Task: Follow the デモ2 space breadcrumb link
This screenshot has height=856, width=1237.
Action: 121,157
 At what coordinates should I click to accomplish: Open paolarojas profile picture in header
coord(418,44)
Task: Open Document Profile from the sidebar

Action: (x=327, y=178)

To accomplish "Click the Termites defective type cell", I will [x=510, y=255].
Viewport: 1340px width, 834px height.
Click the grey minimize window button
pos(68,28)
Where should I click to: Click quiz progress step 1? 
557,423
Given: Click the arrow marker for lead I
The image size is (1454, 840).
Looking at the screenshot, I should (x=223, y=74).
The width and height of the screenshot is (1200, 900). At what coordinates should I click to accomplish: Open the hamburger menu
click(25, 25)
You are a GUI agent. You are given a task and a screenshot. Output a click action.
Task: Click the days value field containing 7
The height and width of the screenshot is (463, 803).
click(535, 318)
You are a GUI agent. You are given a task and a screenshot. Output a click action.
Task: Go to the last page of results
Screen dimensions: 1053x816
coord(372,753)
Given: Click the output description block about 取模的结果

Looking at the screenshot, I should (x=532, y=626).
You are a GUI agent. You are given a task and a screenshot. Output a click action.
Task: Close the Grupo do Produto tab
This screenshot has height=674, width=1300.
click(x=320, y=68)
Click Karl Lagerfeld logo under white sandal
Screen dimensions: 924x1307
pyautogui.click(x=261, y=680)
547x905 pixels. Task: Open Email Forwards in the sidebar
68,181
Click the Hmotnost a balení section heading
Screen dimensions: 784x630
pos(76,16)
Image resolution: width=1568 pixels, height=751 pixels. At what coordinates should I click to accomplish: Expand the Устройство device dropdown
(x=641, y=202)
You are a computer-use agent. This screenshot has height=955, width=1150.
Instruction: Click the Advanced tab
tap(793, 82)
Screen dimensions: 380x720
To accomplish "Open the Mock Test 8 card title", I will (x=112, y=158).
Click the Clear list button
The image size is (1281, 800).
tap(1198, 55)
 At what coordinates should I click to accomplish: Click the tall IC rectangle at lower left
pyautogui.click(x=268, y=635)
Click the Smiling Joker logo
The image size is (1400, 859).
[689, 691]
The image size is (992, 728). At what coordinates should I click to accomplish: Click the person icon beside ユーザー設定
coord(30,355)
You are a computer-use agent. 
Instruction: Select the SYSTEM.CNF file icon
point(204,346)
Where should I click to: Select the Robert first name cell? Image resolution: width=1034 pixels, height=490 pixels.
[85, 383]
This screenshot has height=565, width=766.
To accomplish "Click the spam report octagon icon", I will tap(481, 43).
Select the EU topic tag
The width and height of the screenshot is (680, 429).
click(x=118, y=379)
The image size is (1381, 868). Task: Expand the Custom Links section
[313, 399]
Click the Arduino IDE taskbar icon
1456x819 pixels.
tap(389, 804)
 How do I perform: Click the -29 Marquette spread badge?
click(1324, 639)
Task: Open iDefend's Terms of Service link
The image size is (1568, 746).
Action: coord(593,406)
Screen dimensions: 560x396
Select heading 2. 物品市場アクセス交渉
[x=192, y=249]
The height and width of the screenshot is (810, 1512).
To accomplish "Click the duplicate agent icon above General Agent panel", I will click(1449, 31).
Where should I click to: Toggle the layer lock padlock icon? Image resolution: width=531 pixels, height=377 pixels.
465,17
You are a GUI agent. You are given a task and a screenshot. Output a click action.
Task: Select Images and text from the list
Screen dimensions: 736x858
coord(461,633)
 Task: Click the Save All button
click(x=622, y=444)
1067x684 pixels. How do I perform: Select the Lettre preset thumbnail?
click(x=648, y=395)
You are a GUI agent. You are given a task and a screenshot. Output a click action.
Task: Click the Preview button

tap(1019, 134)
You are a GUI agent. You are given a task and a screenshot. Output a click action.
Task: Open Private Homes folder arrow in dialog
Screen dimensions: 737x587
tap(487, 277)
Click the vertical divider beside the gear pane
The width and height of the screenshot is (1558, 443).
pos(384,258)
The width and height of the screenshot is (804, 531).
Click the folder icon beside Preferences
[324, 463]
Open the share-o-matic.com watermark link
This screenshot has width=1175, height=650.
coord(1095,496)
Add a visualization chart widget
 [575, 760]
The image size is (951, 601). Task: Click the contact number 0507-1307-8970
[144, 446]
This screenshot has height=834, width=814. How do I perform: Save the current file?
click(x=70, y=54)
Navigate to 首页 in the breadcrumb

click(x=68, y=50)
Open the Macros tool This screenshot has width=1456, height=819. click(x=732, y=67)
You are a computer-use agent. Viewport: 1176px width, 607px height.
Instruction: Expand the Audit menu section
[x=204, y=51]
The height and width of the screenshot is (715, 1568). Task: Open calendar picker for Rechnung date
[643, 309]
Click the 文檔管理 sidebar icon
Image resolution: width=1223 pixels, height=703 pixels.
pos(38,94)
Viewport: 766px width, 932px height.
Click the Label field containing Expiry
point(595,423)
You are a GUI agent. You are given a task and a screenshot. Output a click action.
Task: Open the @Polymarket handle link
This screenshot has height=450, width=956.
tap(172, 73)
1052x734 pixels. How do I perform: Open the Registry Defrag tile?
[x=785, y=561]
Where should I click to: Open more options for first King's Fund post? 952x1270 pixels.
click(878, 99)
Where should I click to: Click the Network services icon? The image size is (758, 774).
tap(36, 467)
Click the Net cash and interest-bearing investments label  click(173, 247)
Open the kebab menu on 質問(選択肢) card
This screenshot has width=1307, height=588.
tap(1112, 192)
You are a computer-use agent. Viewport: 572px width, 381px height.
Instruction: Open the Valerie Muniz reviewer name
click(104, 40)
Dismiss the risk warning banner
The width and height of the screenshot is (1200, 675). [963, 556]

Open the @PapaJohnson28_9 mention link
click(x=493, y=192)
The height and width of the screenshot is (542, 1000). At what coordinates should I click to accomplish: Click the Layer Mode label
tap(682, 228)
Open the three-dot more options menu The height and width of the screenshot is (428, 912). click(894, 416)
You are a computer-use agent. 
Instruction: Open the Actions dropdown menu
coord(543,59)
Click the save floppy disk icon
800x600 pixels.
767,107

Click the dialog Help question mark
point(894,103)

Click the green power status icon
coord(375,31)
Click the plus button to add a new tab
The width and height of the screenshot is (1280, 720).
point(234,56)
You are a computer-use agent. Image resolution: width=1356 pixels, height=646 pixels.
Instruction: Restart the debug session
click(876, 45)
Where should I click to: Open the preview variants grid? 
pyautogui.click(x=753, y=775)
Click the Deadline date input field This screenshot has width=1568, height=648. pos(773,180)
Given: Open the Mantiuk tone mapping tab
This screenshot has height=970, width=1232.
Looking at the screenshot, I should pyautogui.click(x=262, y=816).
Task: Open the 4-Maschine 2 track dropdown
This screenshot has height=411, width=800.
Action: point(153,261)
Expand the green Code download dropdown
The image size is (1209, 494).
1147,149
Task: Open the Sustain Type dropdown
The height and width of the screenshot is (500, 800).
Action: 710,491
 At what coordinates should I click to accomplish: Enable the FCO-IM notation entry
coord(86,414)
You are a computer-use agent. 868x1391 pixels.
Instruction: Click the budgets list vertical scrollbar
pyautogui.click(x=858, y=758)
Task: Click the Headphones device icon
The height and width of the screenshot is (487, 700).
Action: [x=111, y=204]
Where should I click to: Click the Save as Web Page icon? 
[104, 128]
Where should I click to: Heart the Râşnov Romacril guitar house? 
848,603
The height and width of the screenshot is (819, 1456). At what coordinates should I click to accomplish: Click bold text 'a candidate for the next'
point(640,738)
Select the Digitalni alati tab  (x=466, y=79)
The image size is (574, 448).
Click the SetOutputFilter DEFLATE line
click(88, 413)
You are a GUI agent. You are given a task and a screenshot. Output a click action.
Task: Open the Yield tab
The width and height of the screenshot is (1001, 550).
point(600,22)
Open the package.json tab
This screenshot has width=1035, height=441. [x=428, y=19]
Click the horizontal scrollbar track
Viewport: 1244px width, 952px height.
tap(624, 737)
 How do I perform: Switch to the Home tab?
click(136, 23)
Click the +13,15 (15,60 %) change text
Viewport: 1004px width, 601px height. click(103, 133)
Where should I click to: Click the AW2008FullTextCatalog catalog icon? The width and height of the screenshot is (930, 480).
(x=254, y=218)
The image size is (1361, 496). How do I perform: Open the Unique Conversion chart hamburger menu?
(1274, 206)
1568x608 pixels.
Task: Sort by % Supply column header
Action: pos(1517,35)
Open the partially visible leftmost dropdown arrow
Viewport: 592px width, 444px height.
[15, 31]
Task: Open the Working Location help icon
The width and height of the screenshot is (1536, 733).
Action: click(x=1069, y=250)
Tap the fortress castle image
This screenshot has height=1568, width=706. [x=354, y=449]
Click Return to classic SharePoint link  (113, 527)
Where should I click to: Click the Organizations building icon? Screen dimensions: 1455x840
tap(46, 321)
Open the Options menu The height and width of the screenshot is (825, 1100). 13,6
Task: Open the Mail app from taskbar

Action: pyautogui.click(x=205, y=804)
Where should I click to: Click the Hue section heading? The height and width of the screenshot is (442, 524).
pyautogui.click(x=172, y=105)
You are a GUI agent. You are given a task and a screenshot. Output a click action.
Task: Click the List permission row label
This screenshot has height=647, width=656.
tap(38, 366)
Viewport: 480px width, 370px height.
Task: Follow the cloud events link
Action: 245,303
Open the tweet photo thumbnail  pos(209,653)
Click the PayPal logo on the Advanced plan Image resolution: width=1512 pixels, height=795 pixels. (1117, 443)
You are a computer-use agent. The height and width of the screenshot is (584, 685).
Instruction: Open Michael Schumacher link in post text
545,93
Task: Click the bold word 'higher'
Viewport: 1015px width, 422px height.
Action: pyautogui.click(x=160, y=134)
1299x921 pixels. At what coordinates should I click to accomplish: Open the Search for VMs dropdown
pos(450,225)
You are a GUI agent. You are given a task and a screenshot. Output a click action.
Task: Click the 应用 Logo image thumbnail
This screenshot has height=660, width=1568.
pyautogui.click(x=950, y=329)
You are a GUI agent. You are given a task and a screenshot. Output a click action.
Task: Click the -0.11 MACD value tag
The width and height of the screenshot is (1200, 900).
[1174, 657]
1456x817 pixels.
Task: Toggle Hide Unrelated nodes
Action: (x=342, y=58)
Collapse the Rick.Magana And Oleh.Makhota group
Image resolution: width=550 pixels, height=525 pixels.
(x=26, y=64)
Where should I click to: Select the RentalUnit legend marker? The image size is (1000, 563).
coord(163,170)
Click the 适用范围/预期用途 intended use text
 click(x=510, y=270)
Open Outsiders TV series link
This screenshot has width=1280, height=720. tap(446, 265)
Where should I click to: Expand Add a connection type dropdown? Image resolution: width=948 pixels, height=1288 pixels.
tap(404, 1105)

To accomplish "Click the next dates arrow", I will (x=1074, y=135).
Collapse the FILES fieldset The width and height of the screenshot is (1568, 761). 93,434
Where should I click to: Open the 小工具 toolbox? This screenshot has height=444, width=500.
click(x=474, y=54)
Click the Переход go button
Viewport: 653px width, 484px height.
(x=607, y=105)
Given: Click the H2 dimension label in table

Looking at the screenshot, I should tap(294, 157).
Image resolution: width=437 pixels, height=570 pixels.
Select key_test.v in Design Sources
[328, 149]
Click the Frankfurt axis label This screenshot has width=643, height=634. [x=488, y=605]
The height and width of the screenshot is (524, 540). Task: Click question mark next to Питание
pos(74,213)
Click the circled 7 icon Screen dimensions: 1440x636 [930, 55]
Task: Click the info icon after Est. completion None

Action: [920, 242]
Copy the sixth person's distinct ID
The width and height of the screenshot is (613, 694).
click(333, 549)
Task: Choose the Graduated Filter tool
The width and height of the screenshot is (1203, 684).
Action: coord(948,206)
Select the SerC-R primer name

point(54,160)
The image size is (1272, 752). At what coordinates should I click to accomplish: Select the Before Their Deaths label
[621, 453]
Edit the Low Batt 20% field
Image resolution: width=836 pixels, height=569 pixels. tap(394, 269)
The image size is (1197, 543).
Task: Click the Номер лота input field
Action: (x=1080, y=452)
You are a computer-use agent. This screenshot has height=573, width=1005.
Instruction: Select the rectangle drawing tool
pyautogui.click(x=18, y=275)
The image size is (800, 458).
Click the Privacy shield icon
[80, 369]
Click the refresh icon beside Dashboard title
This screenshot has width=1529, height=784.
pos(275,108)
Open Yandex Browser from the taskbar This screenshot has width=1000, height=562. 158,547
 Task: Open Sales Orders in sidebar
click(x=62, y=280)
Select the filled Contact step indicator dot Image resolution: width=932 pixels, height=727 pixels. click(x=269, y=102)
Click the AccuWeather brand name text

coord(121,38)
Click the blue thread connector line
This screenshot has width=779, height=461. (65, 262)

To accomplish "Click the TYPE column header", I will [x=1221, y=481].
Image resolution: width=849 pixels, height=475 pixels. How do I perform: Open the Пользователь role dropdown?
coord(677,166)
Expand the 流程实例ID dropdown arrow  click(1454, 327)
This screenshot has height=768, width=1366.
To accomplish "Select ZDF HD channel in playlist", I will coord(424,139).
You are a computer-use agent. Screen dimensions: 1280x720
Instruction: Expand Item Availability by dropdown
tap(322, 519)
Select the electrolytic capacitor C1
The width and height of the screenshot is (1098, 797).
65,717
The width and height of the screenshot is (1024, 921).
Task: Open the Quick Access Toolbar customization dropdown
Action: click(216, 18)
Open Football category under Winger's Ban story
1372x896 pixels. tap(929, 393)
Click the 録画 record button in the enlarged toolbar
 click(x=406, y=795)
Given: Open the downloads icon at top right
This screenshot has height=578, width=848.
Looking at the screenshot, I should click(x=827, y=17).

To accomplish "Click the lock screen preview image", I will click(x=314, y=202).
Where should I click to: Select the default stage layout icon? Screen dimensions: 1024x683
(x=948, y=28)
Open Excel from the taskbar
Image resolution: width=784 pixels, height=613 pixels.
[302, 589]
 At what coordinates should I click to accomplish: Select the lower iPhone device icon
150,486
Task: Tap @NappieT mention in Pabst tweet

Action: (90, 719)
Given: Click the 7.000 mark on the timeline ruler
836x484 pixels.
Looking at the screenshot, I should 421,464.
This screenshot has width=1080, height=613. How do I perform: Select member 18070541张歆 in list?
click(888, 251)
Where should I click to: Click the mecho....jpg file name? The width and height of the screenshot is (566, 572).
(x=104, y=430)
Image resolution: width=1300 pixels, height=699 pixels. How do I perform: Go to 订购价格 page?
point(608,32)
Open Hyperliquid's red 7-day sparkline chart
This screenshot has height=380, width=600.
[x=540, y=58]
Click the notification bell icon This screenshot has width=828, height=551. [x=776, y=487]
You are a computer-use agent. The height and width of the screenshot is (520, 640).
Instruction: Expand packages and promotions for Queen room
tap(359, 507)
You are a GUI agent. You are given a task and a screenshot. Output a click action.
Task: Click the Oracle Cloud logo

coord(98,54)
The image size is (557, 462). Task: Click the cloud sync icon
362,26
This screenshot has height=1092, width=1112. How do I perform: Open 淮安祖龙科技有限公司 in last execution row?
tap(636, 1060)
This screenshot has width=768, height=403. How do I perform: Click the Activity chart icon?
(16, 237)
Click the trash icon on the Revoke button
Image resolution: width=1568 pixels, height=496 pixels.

##########

▶ How to complete this task
The lines from the one containing "is (520, 640)." through the last line of the material above are to be copied exactly, both ends included.

▶ Completed exercise
You are a computer-use agent. The height and width of the screenshot is (520, 640).
Instruction: Expand packages and promotions for Queen room
tap(359, 507)
You are a GUI agent. You are given a task and a screenshot. Output a click action.
Task: Click the Oracle Cloud logo

coord(98,54)
The image size is (557, 462). Task: Click the cloud sync icon
362,26
This screenshot has height=1092, width=1112. How do I perform: Open 淮安祖龙科技有限公司 in last execution row?
tap(636, 1060)
This screenshot has width=768, height=403. How do I perform: Click the Activity chart icon?
(16, 237)
Click the trash icon on the Revoke button
Image resolution: width=1568 pixels, height=496 pixels.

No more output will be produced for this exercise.